I have had a bunch of trouble OCR'ing documents because of computer performance. I have customers that are getting sold back logs of documents and this is thousands of documents that need to be OCR'ed. What is the best process to handle a job like this as well as whats the best recommendation for hardware. I deal with a lot of people that have their servers setup on VMs and they want to know whats the best setup for these machines, not just the minimum requirement. RAM, CPU speed, cores, stuff like that. Thank you.
Question
Question
Whats the best way to OCR a large amount of files for Avante
Replies
if they have Avante licensing then I would recommend using Distributed Computing Cluster, and using a workflow to setup auto ocr.
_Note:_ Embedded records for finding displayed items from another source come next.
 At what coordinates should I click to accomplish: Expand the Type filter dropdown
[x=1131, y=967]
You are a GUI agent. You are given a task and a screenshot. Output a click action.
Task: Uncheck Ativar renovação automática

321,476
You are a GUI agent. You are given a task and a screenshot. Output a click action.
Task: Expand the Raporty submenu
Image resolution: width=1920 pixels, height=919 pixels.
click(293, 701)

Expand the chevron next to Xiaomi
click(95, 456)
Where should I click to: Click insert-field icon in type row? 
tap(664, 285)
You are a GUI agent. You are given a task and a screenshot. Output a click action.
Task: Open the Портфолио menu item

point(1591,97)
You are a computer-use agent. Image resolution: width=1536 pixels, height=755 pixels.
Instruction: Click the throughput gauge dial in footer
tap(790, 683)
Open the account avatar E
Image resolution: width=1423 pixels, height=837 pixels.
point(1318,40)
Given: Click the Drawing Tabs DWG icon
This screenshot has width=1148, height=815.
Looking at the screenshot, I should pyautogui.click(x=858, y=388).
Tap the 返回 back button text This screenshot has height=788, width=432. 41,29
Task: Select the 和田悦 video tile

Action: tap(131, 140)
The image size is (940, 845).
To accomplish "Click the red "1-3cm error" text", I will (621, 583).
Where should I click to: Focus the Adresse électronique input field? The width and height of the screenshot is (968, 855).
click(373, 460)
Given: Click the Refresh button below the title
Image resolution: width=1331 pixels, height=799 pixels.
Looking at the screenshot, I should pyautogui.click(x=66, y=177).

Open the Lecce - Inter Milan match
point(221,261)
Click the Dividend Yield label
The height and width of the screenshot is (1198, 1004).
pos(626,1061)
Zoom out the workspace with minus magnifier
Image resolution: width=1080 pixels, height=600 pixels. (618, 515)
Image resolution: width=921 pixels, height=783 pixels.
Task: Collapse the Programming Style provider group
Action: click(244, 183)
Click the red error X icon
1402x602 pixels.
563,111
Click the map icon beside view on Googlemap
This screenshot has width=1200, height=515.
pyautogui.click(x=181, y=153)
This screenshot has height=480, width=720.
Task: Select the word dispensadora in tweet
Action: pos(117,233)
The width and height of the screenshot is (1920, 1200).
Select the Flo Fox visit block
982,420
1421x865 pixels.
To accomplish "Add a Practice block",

those are good ideas and I have looked at that. I'm looking more for what would be the best way to make the actually OCR'ing of the documents go faster?
Essentially going with Tommy's response by utilizing the DCC you can have up to 10 machines as workers. Based on the hardware requirements a single job/process takes a single core on the machine. I would not cap out on the amount of jobs for the total amount of cores on each machine though. The reason for this is if a job were to fail or hang you do not want your CPU utilization at 100% if you are utilizing all cores. Therefore, I would go over the recommended requirements section for the DCC. I would try to figure out how many documents you would want being OCR'ed at a time and then determine some specifications from there.